Lancet
Neoadjuvant cisplatin, methotrexate, and vinblastine chemotherapy for muscle-invasive bladder cancer: a randomised controlled trial. International collaboration of trialists.   
ABSTRACT
BACKGROUND
Several non-randomised trials have shown that transitional-cell carcinoma of the bladder is a moderately chemosensitive tumour.

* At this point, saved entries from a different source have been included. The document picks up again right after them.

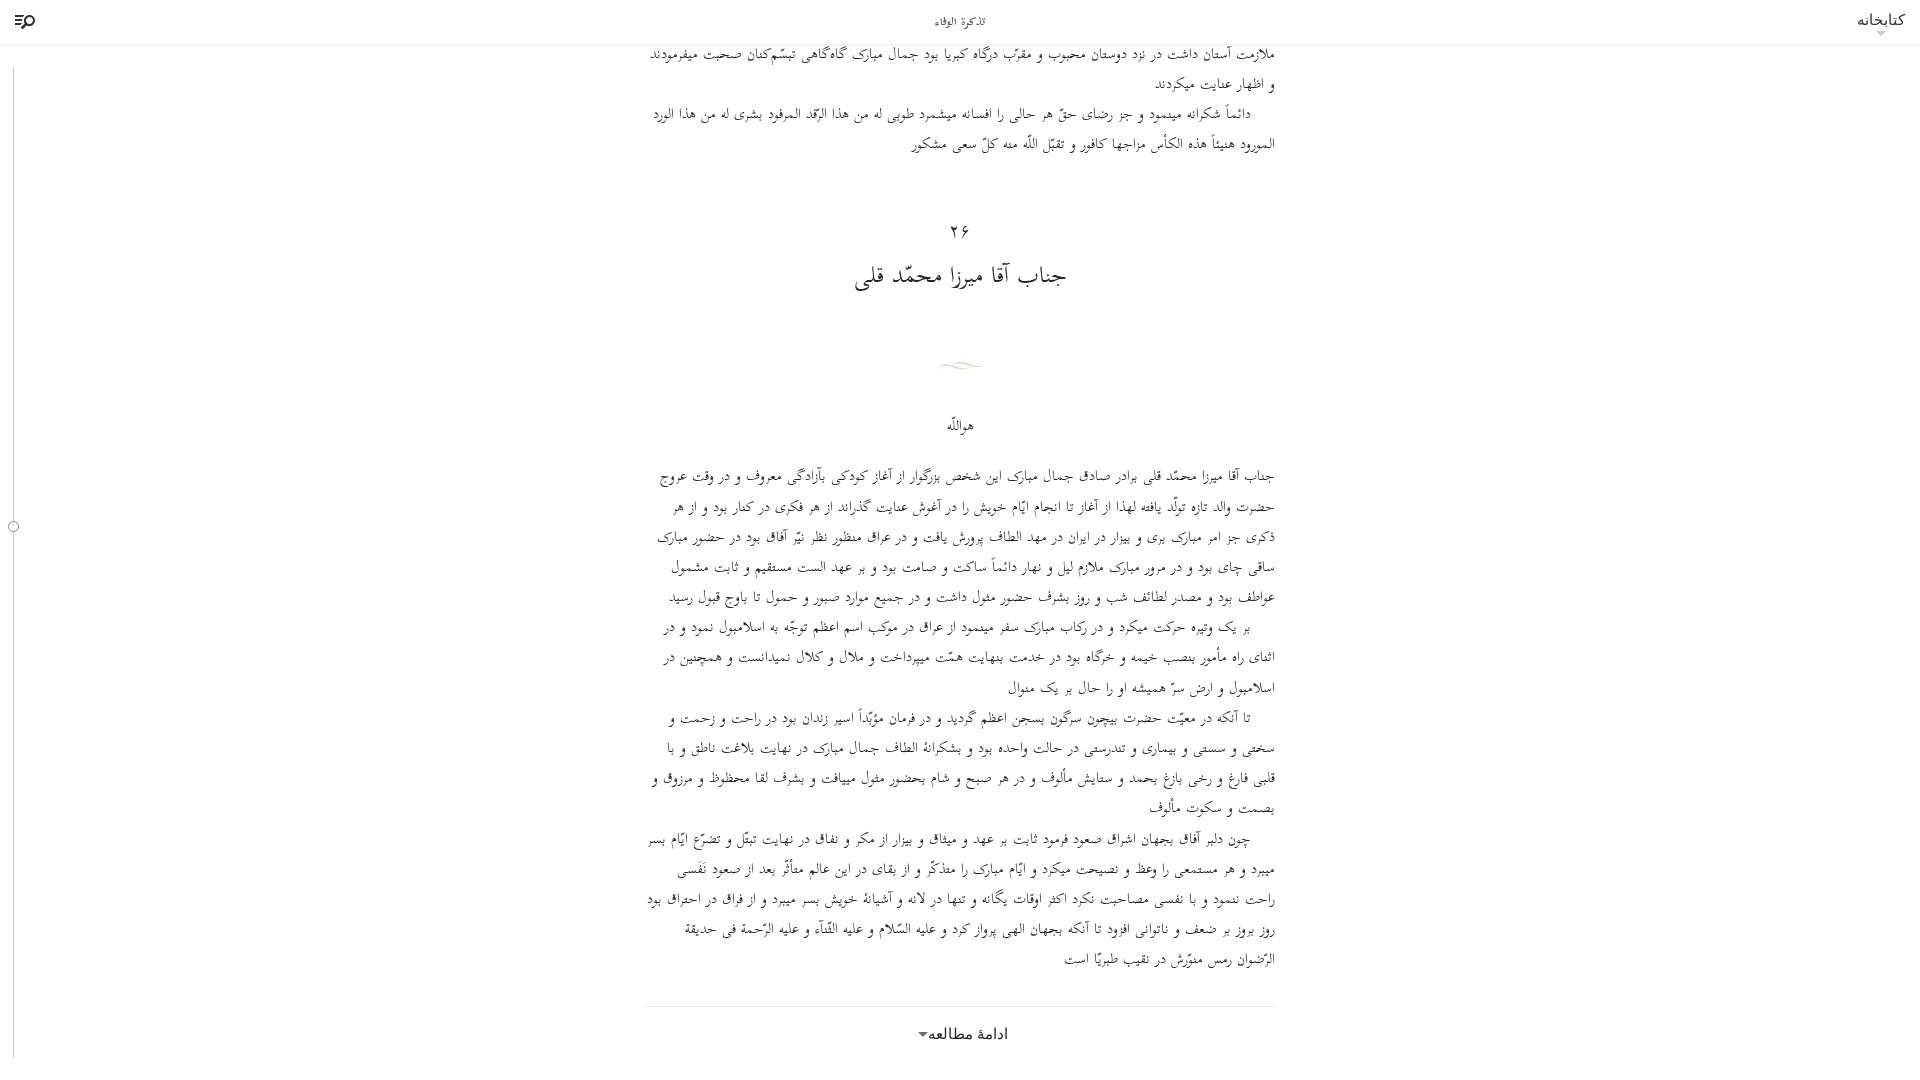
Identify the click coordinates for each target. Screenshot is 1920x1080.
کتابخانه (1881, 19)
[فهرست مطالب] (22, 22)
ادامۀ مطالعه (968, 1033)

We investigated whether the addition of neoadjuvant cisplatin-based chemotherapy to radical surgery or radiotherapy would improve survival.
METHODS
Patients with T2 G3, T3, T4a, N0-NX, or M0 transitional-cell carcinoma of the bladder undergoing curative cystectomy or full-dose external-beam radiotherapy were randomly assigned three cycles of neoadjuvant chemotherapy (cisplatin, methotrexate, and vinblastine, with folinic acid rescue, n=491) or no chemotherapy (n=485). When possible, clinical tumour response was assessed cytoscopically after completion of chemotherapy but before cystectomy or radiotherapy; histopathologically assessed response was on cystectomy samples. We recorded every 6 months locoregional persistence or relapse of tumour, appearance of distant metastases, survival, and cause of death.
FINDINGS
Median follow-up of patients still alive was 4.0 years. 485 patients died, and 78.6% of deaths were due to transitional-cell carcinoma. Chemotherapy mortality was 1% and operative (cystectomy) mortality was 3.7%. Kaplan-Meier curves compared by means of the log-rank test gave a calculated absolute difference between groups in 3-year survival of 5.5% (95% CI -0.5 to 11.0, p=0.075; 55.5% for chemotherapy, 50.0% for no chemotherapy). Median survival in the chemotherapy group was 44 months compared with 37.5 months for the no-chemotherapy group. 32.5% of cystectomy samples contained no tumour after neoadjuvant chemotherapy.
INTERPRETATION
Three cycles of neoadjuvant chemotherapy before cystectomy or radiotherapy did not give the 10% improvement in 3-year survival that was judged to be necessary for introduction into routine use. The chemotherapy regimen was associated with a higher pathological complete-response rate in primary tumours, but there was no clear evidence that it would increase survival.